The responsibilities of a Public Safety Dive (PSD) team supervisor will depend a great deal on the size and the history of the team. In some operations, the typical job description might run several pages, but the focus must remain on core items that relate to, and directly influence, team safety and effectiveness, while balancing operational compliance with budgets and efficiencies.

For the record, here is a list of items recently submitted by ERDI members when asked what’s important to YOUR PSD team.

1. Training

Training should be open to all team members – support staff as well as dive staff. It should be ongoing and structured to cover all levels of operations. A training calendar should be posted both online and on your bulletin board and updated regularly. Create and implement a professional development/training schedule that all team members can refer to and follow. Give your team personal goals.

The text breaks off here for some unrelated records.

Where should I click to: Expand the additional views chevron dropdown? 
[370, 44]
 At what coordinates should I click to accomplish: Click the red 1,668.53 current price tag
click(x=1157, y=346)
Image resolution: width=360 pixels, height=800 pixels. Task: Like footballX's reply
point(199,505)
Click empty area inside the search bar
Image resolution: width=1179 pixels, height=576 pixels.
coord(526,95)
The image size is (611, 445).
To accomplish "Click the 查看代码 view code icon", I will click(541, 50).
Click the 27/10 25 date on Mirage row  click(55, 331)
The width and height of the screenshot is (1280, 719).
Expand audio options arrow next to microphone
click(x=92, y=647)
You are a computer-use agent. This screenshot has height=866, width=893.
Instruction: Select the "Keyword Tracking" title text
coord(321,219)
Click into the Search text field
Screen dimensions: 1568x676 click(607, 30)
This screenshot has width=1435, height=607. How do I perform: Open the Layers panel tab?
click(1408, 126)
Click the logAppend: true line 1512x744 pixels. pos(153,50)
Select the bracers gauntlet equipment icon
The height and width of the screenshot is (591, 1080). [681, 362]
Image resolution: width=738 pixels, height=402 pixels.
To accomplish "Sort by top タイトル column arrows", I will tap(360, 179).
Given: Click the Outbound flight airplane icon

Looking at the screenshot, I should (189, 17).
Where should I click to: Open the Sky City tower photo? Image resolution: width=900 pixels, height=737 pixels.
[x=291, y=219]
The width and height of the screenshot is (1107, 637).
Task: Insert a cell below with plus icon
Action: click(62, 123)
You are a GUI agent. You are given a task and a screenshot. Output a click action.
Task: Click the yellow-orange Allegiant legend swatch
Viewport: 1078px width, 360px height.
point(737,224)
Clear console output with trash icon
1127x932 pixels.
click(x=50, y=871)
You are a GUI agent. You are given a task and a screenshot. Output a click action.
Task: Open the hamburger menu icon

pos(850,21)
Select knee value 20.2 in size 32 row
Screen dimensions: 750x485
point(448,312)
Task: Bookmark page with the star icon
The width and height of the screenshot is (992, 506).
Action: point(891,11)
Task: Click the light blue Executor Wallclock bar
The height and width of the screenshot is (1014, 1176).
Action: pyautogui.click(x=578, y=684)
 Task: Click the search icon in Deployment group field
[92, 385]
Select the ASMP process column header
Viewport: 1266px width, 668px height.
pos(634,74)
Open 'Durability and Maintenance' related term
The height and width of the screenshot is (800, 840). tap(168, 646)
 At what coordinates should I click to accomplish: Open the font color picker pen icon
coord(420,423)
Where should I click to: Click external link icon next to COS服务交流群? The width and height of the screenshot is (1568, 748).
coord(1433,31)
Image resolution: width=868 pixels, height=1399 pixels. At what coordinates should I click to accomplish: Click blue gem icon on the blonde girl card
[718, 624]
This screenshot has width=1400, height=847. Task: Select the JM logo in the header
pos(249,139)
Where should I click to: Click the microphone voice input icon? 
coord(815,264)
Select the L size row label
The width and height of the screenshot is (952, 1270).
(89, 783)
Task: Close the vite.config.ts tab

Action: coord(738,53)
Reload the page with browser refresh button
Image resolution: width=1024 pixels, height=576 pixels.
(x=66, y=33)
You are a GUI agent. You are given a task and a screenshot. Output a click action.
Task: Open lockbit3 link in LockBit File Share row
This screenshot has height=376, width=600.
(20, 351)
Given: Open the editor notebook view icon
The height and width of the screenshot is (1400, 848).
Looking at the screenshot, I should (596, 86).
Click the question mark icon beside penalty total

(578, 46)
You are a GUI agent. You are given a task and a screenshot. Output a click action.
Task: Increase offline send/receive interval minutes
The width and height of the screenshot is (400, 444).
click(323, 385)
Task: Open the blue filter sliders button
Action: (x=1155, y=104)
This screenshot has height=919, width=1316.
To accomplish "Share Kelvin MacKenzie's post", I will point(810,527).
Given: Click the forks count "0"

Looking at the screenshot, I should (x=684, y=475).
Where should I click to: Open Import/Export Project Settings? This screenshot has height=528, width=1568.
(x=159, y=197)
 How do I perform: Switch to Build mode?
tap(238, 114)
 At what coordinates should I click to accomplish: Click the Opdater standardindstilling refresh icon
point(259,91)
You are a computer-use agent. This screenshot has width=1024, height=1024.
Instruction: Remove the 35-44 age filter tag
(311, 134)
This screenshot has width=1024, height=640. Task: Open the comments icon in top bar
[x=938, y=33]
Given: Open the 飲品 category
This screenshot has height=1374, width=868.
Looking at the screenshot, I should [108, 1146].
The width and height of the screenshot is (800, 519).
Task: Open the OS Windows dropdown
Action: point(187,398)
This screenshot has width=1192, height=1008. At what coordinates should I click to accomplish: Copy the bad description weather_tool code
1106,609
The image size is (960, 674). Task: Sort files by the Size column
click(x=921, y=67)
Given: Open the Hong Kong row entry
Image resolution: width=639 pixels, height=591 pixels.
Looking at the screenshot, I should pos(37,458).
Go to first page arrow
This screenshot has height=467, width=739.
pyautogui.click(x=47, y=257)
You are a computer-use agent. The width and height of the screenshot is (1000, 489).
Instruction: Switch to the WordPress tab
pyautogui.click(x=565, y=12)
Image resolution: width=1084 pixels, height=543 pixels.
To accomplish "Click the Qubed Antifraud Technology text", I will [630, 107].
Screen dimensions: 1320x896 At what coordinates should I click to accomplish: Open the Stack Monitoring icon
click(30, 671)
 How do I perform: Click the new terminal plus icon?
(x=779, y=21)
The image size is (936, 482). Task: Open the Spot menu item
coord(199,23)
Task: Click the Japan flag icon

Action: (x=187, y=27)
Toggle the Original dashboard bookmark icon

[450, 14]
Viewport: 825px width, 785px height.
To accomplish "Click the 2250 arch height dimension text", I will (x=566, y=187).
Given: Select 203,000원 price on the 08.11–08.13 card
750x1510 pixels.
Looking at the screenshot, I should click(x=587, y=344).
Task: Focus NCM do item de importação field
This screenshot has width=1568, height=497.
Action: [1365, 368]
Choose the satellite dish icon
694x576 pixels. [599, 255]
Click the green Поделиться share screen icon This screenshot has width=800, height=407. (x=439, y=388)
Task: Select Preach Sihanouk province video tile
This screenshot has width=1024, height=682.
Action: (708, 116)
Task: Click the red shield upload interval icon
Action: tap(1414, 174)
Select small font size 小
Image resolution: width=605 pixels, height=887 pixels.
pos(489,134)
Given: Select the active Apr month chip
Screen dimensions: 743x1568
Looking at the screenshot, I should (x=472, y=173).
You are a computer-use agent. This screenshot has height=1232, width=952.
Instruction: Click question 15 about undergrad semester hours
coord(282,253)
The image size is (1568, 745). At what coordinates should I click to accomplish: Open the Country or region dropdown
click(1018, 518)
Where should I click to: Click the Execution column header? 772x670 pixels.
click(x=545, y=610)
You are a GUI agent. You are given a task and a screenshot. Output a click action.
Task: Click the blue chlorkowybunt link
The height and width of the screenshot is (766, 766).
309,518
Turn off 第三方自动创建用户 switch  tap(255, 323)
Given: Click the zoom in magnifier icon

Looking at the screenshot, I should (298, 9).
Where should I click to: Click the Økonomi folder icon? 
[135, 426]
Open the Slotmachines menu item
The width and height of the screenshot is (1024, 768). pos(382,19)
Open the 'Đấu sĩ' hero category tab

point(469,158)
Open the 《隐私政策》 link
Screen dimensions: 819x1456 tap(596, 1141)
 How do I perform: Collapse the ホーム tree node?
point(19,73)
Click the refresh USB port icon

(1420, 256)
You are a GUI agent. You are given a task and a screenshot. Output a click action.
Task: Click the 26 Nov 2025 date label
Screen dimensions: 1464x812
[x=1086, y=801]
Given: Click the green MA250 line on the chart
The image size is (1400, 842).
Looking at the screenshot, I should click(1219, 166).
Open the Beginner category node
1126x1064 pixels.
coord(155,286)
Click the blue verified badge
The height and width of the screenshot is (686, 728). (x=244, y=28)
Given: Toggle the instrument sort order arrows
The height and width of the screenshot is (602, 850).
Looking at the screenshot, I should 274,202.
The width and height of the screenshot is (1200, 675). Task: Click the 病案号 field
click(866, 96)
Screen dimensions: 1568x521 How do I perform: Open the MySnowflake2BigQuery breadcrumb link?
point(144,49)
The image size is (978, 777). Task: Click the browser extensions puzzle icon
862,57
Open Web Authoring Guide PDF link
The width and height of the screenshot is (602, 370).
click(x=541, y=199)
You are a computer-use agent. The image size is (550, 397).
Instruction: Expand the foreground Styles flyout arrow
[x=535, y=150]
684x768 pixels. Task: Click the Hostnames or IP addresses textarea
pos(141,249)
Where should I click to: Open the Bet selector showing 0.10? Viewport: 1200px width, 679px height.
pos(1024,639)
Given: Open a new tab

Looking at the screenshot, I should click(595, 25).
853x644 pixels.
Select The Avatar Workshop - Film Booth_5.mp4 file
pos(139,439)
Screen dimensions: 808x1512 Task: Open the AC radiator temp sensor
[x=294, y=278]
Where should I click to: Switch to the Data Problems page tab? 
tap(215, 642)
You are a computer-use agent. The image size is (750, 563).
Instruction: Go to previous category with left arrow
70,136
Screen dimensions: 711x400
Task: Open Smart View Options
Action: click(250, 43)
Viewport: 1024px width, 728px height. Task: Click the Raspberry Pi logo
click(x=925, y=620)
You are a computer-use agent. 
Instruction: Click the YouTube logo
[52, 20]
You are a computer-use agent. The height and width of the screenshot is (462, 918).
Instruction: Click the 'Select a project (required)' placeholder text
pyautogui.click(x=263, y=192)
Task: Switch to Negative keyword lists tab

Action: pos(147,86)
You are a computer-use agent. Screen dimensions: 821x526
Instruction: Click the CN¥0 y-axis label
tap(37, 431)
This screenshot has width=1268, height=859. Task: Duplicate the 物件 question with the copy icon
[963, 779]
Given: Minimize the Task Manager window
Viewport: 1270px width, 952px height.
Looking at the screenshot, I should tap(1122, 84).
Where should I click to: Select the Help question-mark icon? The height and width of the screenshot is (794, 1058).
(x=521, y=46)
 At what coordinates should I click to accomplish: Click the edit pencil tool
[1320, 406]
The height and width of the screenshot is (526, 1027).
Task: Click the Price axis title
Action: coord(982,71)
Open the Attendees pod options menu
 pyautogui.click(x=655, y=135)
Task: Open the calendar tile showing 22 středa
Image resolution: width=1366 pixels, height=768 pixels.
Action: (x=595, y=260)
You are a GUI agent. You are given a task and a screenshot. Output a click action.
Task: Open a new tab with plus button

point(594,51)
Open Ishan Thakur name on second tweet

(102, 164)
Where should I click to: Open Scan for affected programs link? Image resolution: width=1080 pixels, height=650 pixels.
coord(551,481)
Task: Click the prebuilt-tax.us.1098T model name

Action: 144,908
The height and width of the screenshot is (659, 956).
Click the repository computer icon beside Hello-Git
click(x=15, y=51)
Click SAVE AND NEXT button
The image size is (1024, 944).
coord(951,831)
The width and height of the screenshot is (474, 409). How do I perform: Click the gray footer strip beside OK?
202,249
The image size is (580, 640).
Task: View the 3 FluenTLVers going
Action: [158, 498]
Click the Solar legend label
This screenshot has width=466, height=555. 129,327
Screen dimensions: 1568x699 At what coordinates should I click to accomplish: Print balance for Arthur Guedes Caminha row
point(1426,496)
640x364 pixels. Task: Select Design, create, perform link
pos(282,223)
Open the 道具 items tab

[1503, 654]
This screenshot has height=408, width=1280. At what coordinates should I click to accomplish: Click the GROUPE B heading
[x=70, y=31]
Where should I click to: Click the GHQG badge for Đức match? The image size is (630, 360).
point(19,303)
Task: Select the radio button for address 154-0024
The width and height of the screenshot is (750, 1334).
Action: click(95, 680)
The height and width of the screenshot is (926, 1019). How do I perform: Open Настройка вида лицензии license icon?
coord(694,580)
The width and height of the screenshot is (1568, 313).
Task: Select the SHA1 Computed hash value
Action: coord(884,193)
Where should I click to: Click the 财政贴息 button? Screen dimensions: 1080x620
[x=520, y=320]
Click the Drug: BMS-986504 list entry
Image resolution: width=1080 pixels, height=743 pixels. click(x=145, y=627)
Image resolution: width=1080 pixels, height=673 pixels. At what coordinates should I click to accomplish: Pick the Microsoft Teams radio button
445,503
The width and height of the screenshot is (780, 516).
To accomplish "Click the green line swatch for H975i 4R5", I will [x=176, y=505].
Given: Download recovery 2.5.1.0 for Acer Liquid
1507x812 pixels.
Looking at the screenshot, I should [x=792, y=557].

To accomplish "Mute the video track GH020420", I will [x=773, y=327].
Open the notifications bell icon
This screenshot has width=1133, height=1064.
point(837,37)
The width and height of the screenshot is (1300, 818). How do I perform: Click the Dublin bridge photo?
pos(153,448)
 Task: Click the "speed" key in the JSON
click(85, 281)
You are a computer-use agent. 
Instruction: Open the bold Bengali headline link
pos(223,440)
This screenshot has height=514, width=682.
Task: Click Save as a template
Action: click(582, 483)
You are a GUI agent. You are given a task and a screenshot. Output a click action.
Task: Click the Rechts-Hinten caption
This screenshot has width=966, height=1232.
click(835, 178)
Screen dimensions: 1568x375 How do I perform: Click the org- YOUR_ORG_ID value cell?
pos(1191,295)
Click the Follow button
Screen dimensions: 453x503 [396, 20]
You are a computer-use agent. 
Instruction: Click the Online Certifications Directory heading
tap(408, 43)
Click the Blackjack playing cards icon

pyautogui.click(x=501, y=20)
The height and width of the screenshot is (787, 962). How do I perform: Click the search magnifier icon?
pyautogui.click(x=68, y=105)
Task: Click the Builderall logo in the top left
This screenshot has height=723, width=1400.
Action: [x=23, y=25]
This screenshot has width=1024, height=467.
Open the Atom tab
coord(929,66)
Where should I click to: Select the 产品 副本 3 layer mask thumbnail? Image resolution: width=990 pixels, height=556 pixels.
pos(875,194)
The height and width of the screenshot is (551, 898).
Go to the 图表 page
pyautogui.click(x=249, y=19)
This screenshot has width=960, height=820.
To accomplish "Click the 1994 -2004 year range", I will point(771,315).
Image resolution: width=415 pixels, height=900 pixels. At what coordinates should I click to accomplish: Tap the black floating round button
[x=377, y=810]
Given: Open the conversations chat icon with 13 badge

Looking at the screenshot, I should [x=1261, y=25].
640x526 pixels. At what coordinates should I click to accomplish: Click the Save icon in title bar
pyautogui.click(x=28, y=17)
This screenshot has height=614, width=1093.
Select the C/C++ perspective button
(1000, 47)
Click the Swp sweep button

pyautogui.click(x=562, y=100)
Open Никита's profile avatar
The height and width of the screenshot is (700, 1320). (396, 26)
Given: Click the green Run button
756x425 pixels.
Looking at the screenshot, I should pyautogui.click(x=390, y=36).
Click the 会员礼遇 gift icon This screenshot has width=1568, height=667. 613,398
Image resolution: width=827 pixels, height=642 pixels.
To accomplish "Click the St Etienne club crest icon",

2. Make training appropriate

Train for the conditions that you will encounter in your jurisdiction. This includes Ops level training in rapid water, ice, contaminated water and so on. Include training in the use and deployment of the appropriate gear for the tasks your team may be called on to complete. For example, diving in HAZMAT conditions cannot be safely conducted in anything BUT the correct gear, which includes special drysuits and full-face masks… not wetsuits and recreational scuba gear.

3. Prepare for the unexpected

Train and equip your team for conditions that are out of the ordinary. For instance, flooding and other natural disasters. Draw up protocols for these kinds of events and review response procedures on a regular basis.

4. Will you say NO?

As a PSD team supervisor, are you prepared to say no to a request for a dive operation? In other words, when the risk/benefit analysis indicates that your team is not trained or not equipped to safely conduct an operation, are you able to explain why they cannot dive?

5. Drill the basics

Run regular clinics and refreshers to maintain basic skills and working knowledge among ALL PSD team members. Fundamental skills quickly decay when not used. Put all PSD team members on a regular schedule that will ensure they maintain a readiness to perform.

6. Maintain team dynamics

Build team spirit and work on maintaining it. As well as regular team briefings, debriefings, and feedback sessions, plan social “out of uniform” events as a morale and team building strategy.

7. Cross-training may help efficiencies

Encourage team members to cross-train for “other” responsibilities. For example, have public safety divers perform public safety information duties. This may be a benefit for them, but certainly has the potential to bring first-hand, front-line experiences to the general public. A supervisor’s role should also include drawing up a plan for succession. Encourage mentorship of junior team members by more experienced peers.

As a team super, you may be called on to do much more than those jobs that relate directly to the work of serving our community – fund-raising, speaking at local service clubs and schools, attending tradeshows – but never lose sight of the core function of keeping your team ready to perform difficult, and sometimes thankless, tasks.